Reconstructing the history of a fragmented and heavily exploited red deer population using ancient and contemporary DNA
1 Section of Natural History, Museum of Natural History and Archaeology, Norwegian University of Science and Technology, N-7491, Trondheim, Norway
2 Department of Basic Sciences and Aquatic Medicine, Norwegian School of Veterinary Science, Box 8146 Dep, N-0033, Oslo, Norway
3 The Natural History Collections, Bergen Museum, University of Bergen, Box 7800, 5020, Bergen, Norway
4 The Norwegian Nature Inspectorate, Box 5672, Sluppen, NO-7485, Trondheim, Norway
BMC Evolutionary Biology 2012, 12:191 doi:10.1186/1471-2148-12-191Published: 26 September 2012
Red deer (Cervus elaphus) have been an important human resource for millennia, experiencing intensive human influence through habitat alterations, hunting and translocation of animals. In this study we investigate a time series of ancient and contemporary DNA from Norwegian red deer spanning about 7,000 years. Our main aim was to investigate how increasing agricultural land use, hunting pressure and possibly human mediated translocation of animals have affected the genetic diversity on a long-term scale.

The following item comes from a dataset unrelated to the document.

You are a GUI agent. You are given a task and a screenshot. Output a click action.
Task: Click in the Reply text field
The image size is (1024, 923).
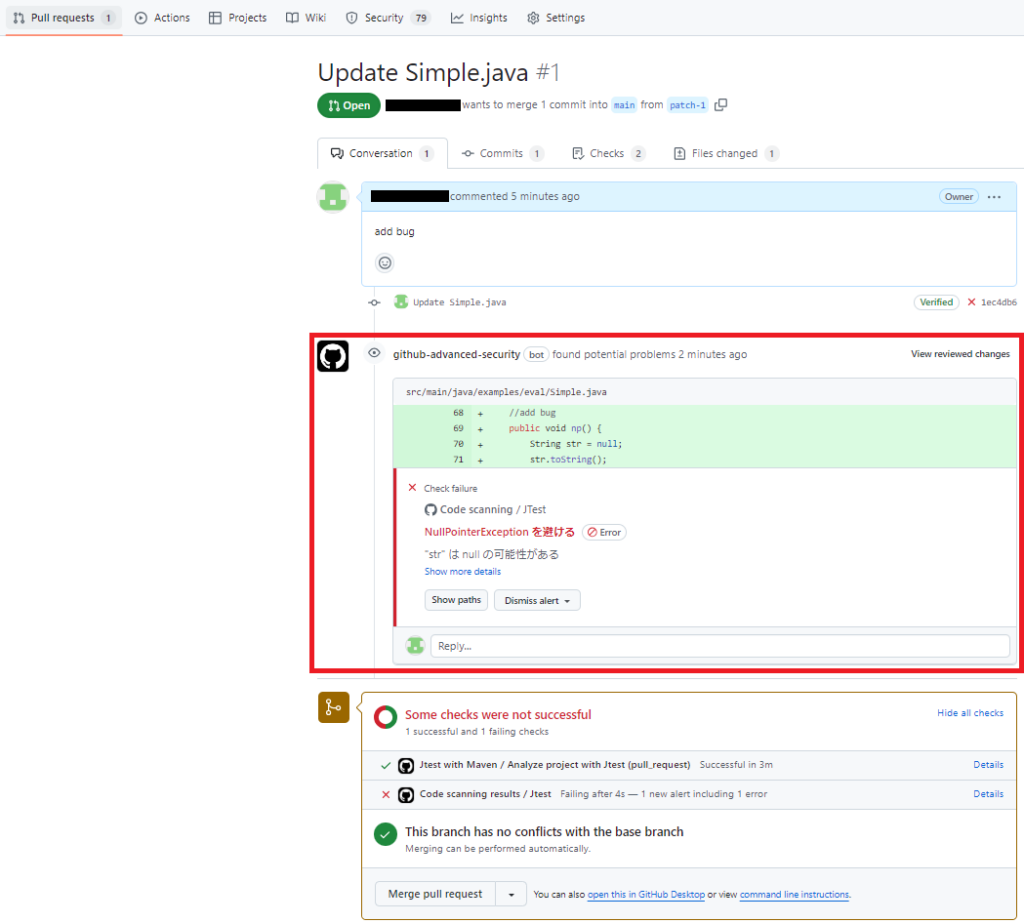pos(719,646)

We obtained mtDNA (D-loop) sequences from 73 ancient specimens. These show higher genetic diversity in ancient compared to extant samples, with the highest diversity preceding the onset of agricultural intensification in the Early Iron Age. Using standard diversity indices, Bayesian skyline plot and approximate Bayesian computation, we detected a population reduction which was more prolonged than, but not as severe as, historic documents indicate. There are signs of substantial changes in haplotype frequencies primarily due to loss of haplotypes through genetic drift. There is no indication of human mediated translocations into the Norwegian population. All the Norwegian sequences show a western European origin, from which the Norwegian lineage diverged approximately 15,000 years ago.

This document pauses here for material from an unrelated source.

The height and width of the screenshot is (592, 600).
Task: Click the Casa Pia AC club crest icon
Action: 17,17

Our results provide direct insight into the effects of increasing habitat fragmentation and human hunting pressure on genetic diversity and structure of red deer populations. They also shed light on the northward post-glacial colonisation process of red deer in Europe and suggest increased precision in inferring past demographic events when including both ancient and contemporary DNA.